The three executives -- former Chief Executive Kerry Killinger, former Chief Operating Officer Stephen Rotella and the company’s former home lending chief, David Schneider -- were sued by the government’s deposit insurer last March. The FDIC had originally sought $900 million.
A source close to the settlement said the personal contribution from the three defendants, who collected $95 million in compensation between 2005 and 2008, would be “a meaningless amount.”
The three are each giving up some of their claims in the continuing Washington Mutual bankruptcy. Killinger, for example, will surrender his retirement claims, and the other two will forgo claims for “golden parachute” payments, according to a senior FDIC official who asked not to be identified because the settlement is not yet final.
Attorneys for Killinger, Rotella and Schneider did not immediately return calls seeking comment. The three former executives have denied wrongdoing.
Washington Mutual’s banking business was seized by regulators in September 2008, at the height of the global financial crisis. The bank was immediately sold to JPMorgan Chase & Co for $1.88 billion, with no cost to the FDIC for covering deposits.
The bank’s holding company filed for bankruptcy the day after the bank seizure.
On Monday, the holding company reached an agreement with shareholders that could clear the way for it to end its three-year stay in Chapter 11 and begin distributing $7 billion to creditors.
With the settlement, the FDIC will have recovered $189 million to repay creditors of the failed bank.
“We’re not going to bring claims and spend a lot of money and wind up at the end of the day without a whole lot in the receivership,” a senior FDIC official said. “The purpose is to recover as much as we can for the receivership.”
An investigation by the U.S. Senate found that Washington Mutual contributed to the U.S. housing and financial crisis by adopting a compensation policy that encouraged its employees to ignore safety controls and crank out shoddy home loans.
Those loans were packaged into bonds and sold as top-notch securities. When U.S. housing market collapsed, those bonds plummeted in value and spread financial losses around the globe.

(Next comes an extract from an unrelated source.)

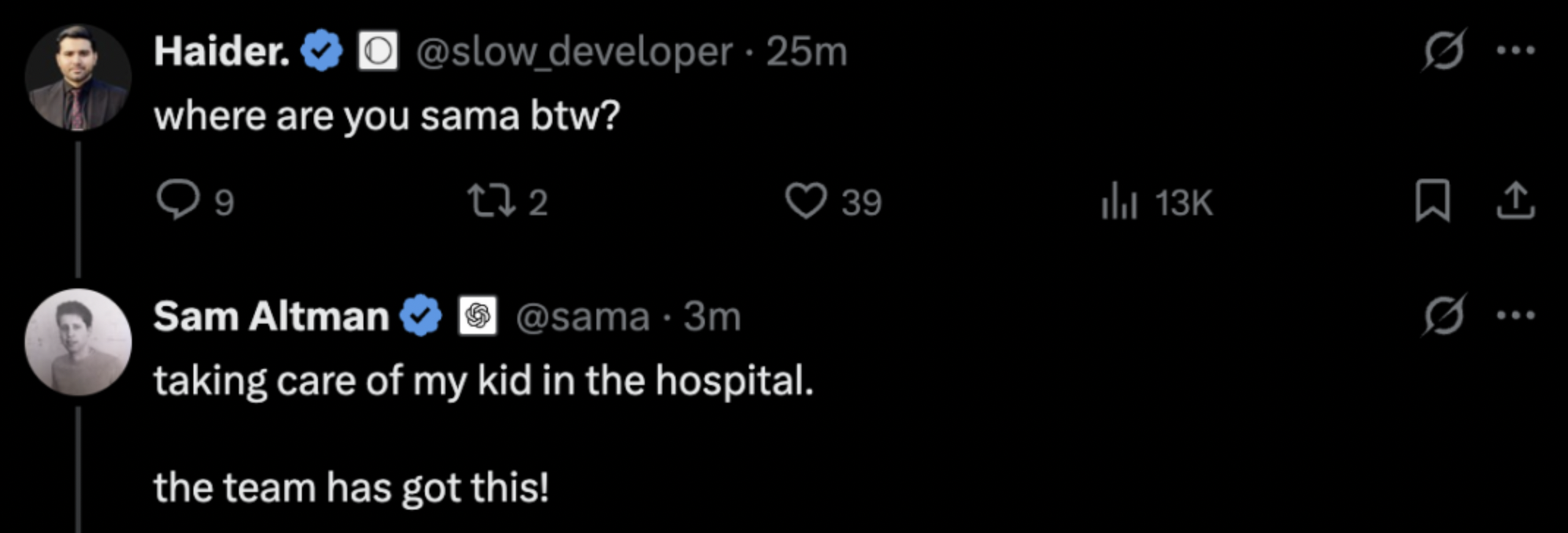Image resolution: width=1568 pixels, height=533 pixels.
Task: Click Haider's blue verified checkmark
Action: click(x=321, y=51)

The FDIC brought its case in federal court in Washington state, accusing the three former executives of gross negligence and reckless disregard for the long-term safety of the bank.
The lawsuit was unusual in that it also named the spouses of Killinger and Rotella as defendants and accused them of helping their husbands hide assets, such as homes, from creditors. The claims against the spouses will be dropped and they will not contribute to the settlement, a source close to the talks said.
The FDIC said in June it was nearing a settlement in the case. In July the defense team said those talks had ended.
The FDIC said that as of December 8 it had authorized $7.6 billion of lawsuits against 373 former directors and officers at failed banks and thrifts.
So far it has filed 17 lawsuits against 135 officials, including from WaMu. The WaMu agreement is just the third settlement among those lawsuits.
The case is FDIC v. Killinger et al, U.S. District Court, Western District of Washington, No. 11-00459.